◆ Try it ◆
Where in the entries below does "Integrationsarbeit" appear? Copy every line that has it.

══════════

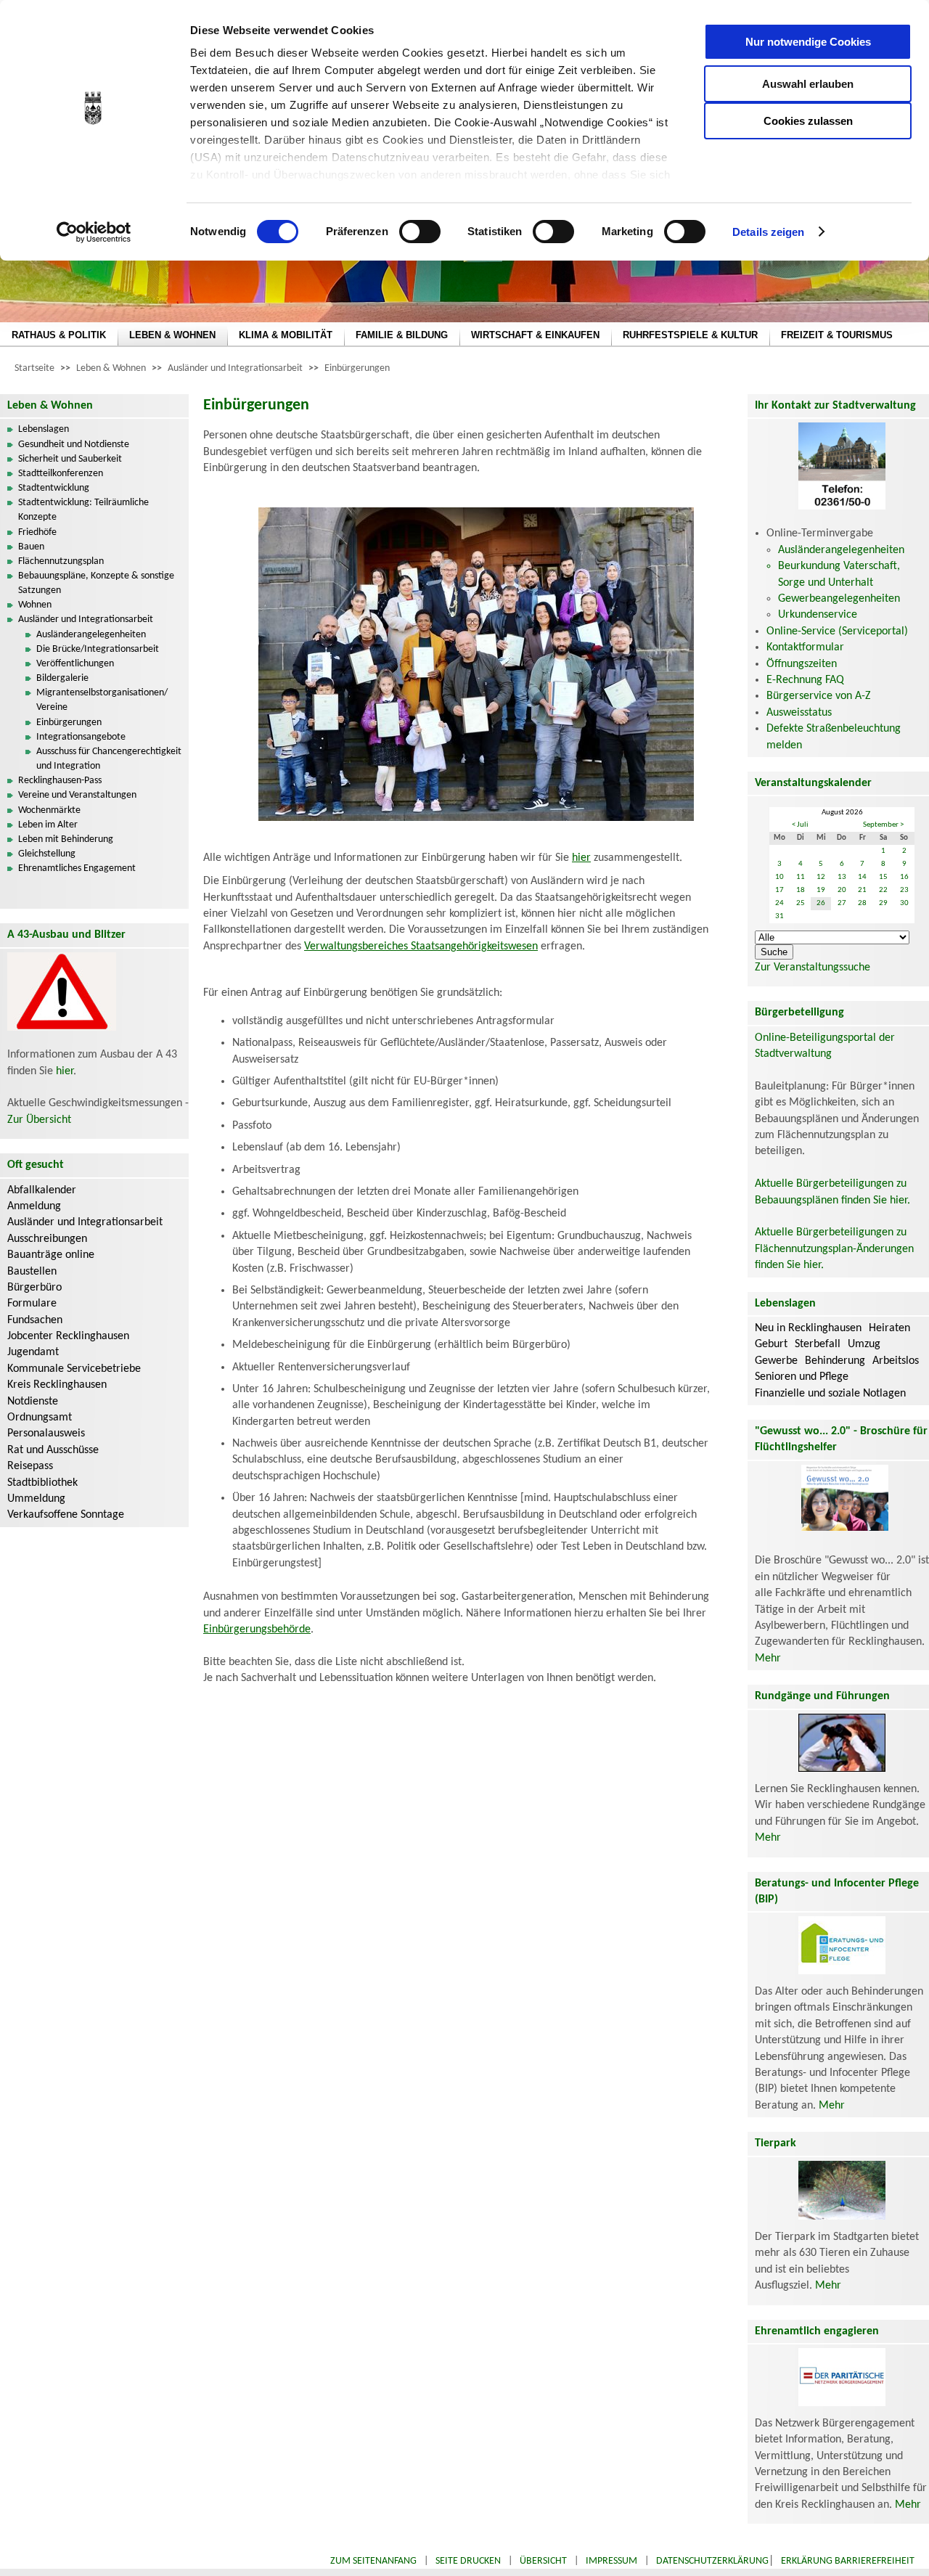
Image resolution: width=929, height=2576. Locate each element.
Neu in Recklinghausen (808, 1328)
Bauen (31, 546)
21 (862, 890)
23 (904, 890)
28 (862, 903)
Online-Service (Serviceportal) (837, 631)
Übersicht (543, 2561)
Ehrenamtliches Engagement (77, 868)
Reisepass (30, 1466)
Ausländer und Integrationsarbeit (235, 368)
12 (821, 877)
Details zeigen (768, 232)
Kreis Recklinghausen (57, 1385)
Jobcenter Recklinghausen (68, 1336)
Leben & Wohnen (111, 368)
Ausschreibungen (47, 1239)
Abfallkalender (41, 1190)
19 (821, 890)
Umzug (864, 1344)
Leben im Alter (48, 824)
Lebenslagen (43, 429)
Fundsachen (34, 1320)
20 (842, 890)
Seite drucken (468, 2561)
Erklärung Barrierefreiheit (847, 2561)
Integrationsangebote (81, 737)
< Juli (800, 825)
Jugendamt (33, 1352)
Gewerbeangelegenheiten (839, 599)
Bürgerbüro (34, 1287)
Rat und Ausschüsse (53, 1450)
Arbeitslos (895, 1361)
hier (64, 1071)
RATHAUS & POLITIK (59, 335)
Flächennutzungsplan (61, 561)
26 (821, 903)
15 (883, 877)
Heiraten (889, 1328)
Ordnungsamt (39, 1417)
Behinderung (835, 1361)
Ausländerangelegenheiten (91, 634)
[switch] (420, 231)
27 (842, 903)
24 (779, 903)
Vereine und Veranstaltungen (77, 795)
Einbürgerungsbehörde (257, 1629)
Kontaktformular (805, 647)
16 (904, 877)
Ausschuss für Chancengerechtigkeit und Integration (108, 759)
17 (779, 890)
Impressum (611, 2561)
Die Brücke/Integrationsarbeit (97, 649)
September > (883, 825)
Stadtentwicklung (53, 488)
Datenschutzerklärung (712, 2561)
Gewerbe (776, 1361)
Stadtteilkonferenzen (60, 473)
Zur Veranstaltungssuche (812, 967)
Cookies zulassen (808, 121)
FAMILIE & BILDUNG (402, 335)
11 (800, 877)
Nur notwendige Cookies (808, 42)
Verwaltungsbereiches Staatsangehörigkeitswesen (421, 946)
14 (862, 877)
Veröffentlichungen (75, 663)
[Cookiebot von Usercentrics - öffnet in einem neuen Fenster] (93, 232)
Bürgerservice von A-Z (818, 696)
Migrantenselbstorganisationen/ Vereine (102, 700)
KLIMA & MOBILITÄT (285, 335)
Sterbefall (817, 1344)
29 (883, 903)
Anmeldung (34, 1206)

══════════

◆ Answer section ◆
Ausländer und Integrationsarbeit (235, 368)
Die Brücke/Integrationsarbeit (97, 649)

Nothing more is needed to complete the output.